このエピソードは、ポッドキャスト「Acquired」がシアトルのクライメート・プレッジ・アリーナで開催した初の大規模ライブイベント「Arena Show」の第一部である。ホストのベン・ギルバートとデビッド・ローゼンタールは、普段はZoom越しに録音している番組を、何千人もの生の観客の前で行うという特別な体験に終始興奮しつつ、二つの主要セグメントを展開する。前半は、人気ニュースレター「Not Boring」のパッキー・マコーミックと「The Generalist」のマリオ・ガブリエルを招いての恒例企画「Idea Dinner」(公開株式投資アイデアのピッチ対決)、後半はY Combinatorのグロースステージ投資ファンド「YC Continuity」を率いるマネージング・パートナー、アヌ・ハリハランへのインタビューである。このエピソードの核心は、YCが単なるアクセラレーターを超えて、創業者と企業の生涯にわたるパートナーとなるための組織進化を遂げているという物語であり、同時に、現在の市場環境における投資機会の捉え方について、異なる視点から示唆を与える内容となっている。

8:40アイデア・ディナーの開幕:伝統の復活

2021年2月、誰もが自宅に閉じこもっていたパンデミック初期、Clubhouseが流行しGameStopが急騰していた時代に、ベンとデビッドは「インターネット上の親友」であるパッキー・マコーミックとマリオ・ガブリエルを呼び、誰もがやっていたように株式をピックする企画を始めた。それが「Idea Dinner」の起源である。今回のライブでは、その魔法を再現するため、ニューヨークから駆けつけた二人をステージに迎え入れた。

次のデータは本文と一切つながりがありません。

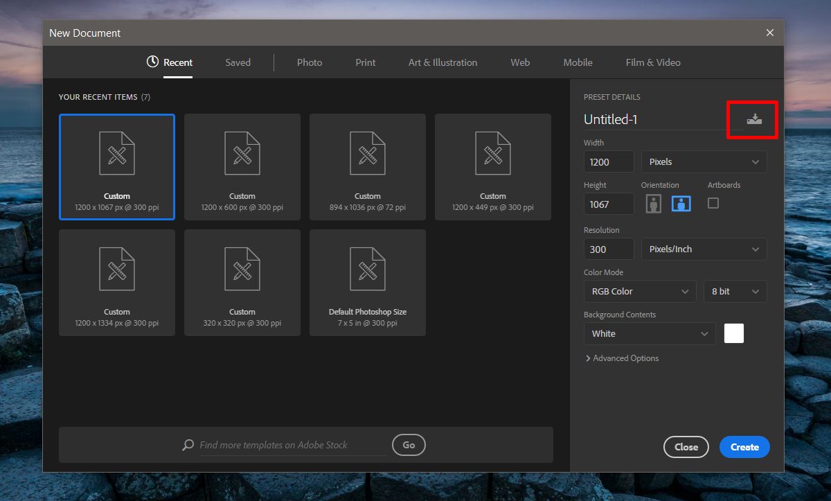
Task: Open the Film & Video tab
Action: coord(652,62)

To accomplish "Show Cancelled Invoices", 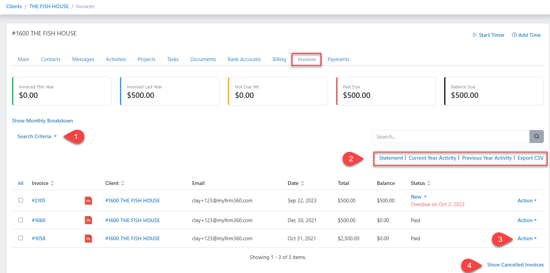I will pos(515,265).
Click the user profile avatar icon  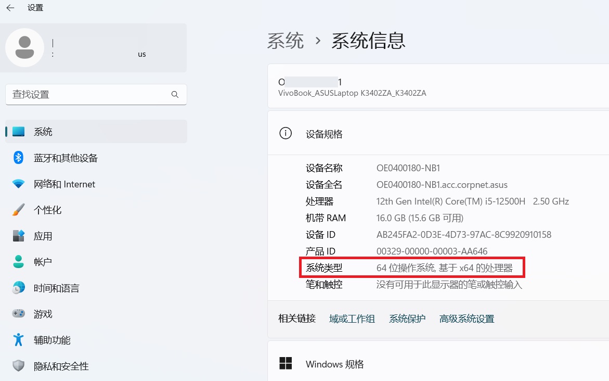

さらに今回は、特別審査員として、ソフトバンク・ラテンアメリカの元マネージング・ディレクターであり、長年の番組の友人でもあるシュー・ニャッタが参加。各ピックを「Acquired」流に採点し、勝者と敗者を宣言する役割を担う。パッキーは「過去のパフォーマンスが最も良い順に発表順を決めた」と主張し、自分がトップバッターを避けられるように仕組んだことを認め、会場の笑いを誘った。

11:51マリオのピック:Snowflake

マリオ・ガブリエルは、自身の投資アイデアとしてSnowflakeを提案した。Snowflakeはマネージド・データウェアハウスであり、その初期の天才的な発想は「ストレージとコンピュートの分離」にあった。企業が管理するあらゆるデータを取り込み、それに対するクエリを超高速で実行できるようにした製品である。パンデミック期の寵児となり、IPO初日の株価は401ドルまで急騰したが、現在は約183〜185ドルまで下落している。しかしマリオは、表面的な株価の下落ではなく、企業のファンダメンタルズに注目すべきだと主張する。

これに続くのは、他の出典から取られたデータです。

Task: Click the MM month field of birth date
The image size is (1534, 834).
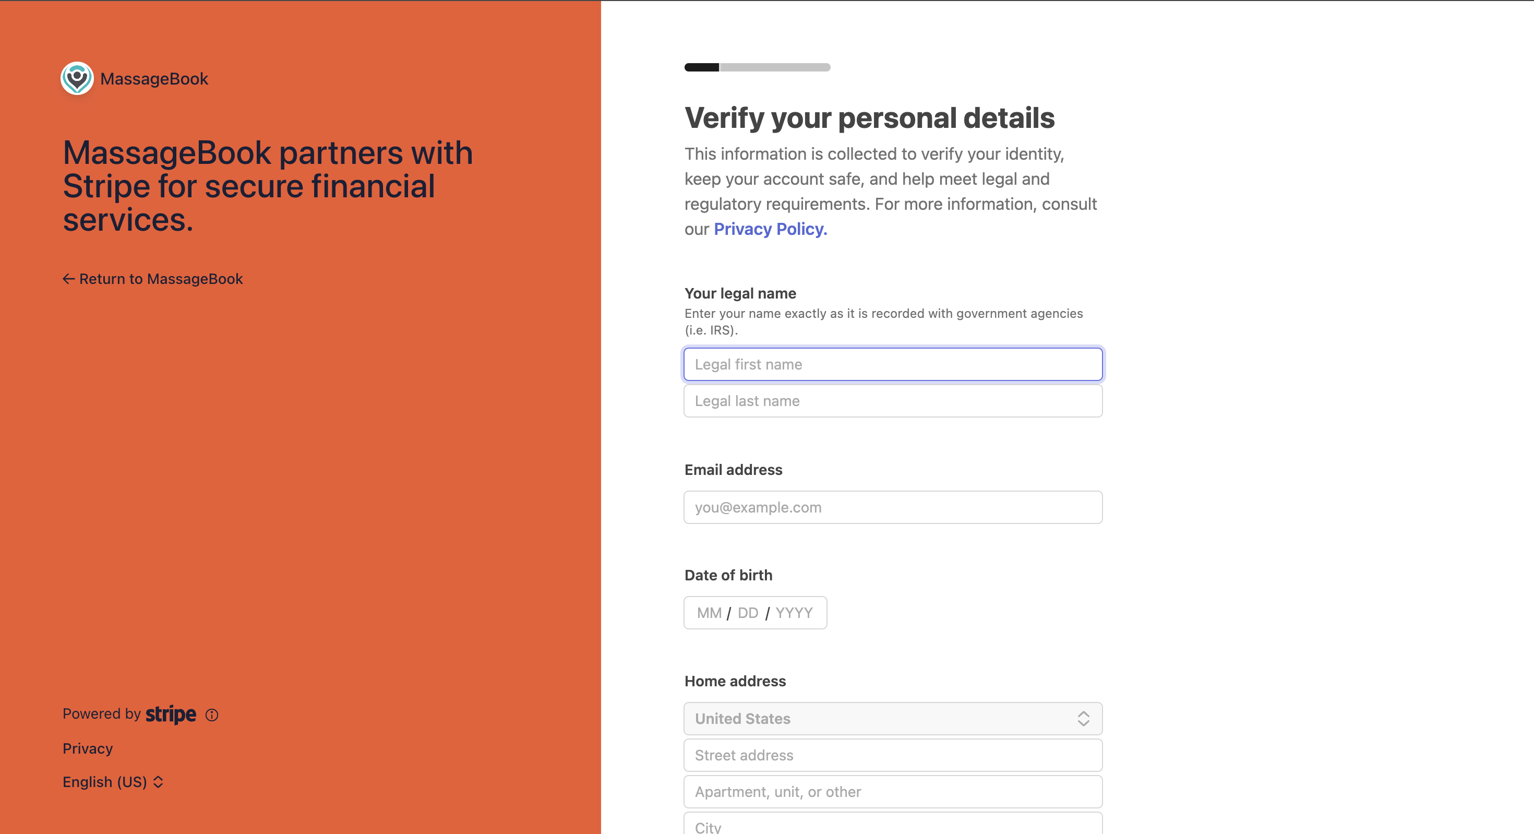Action: point(709,613)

収益は前年比105%増、ネット・リテンション率は178%(前年は168%)と、公開企業としては記録的な水準だ。フリーキャッシュフローは8,000万ドル以上を生み出しており、昨年第4四半期には、前年全体の収益に相当する14億ドルの契約価値を獲得した。CEOのフランク・スルートマンは、自身を「パットン将軍」に例えるほどの持続的成長経営の達人であり、困難な状況での経営手腕に定評がある。マリオは「3年以上の時間軸で見れば、データ産業の成長を捉える安全な賭け」と結論づけた。

デビッドは「セクターの追い風は間違いないが、競争環境の中で価値をどれだけ自社に取り込めるかが課題」と指摘。マリオは「ネット・リテンション率が示すように、顧客ベースとともに成長する能力に優れている」と反論した。

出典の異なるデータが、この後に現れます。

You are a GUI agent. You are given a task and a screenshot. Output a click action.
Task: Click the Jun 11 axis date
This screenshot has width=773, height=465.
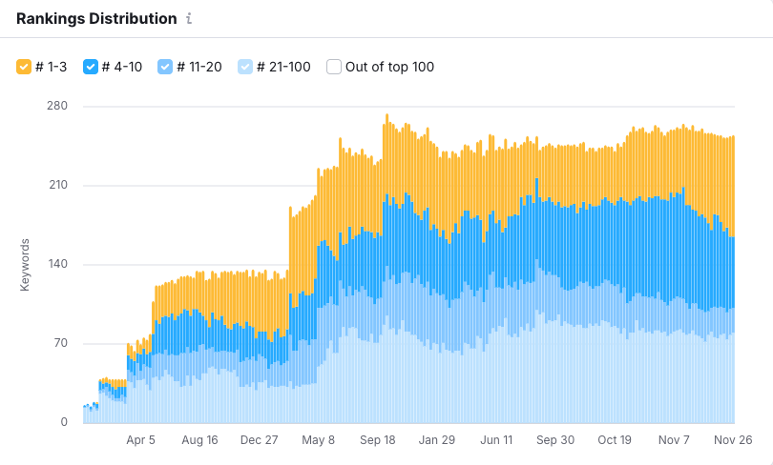496,440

16:18パッキーのピック:Opendoorへのダブルダウン

パッキー・マコーミックは、自身が「ひどい株式ピッカー」であることを認めつつ、過去のIdea Dinnerで最大の敗者となったOpendoorに再び賭けると宣言した。OpendoorはiBuying(住宅の即時買取・転売)市場のリーダーであり、昨年は80億ドルの収益を上げている。時価総額はわずか50億ドルで、住宅市場は数兆ドル規模の巨大市場である。

パッキーは、住宅購入プロセスが「最大の市場における最悪のUI/UX体験」であり、Opendoorがその問題に対する最良のソリューションを持っていると主張する。最大の競合であったZillowがiBuying事業から撤退したことで、市場はOpendoorのものになった。同社は昨年、調整後EBITDAベースで黒字化を達成し、数千戸の住宅を運用するオペレーション力を持つ。CEOのエリック・ウーは「絶対的なモンスター」であり、同社の企業文化「bips for breakfast」(住宅運用から1ベーシスポイントずつ利益を絞り出す)は、Amazonに匹敵するコスト規律を示している。

パッキーはまた、TwitterのElon Muskによる買収についても言及。80万人の米国ユーザーが月3ドルを支払えば、年間30億ドルの定期収益が生まれると試算し、「TwitterはソーシャルメディアのAppleになるべき」と持論を展開した。ただし、これはあくまで「ピックではない」と断っている。

23:37ベンのピック:Coinbase

ベン・ギルバートは、Google、Amazon、Twitterの裁定取引など複数の候補を検討した末、Coinbaseを選択した。彼はこれを「暗号資産のバリュー投資」と位置づける。過去12ヶ月で100億ドルのフリーキャッシュフローを生み出した一方、時価総額は340億ドルに過ぎない。つまり、100ドルのキャッシュを生む事業を340ドルで買える計算であり、ネットワーク効果と業界トップブランドを持つ企業としては極めて割安だと主張する。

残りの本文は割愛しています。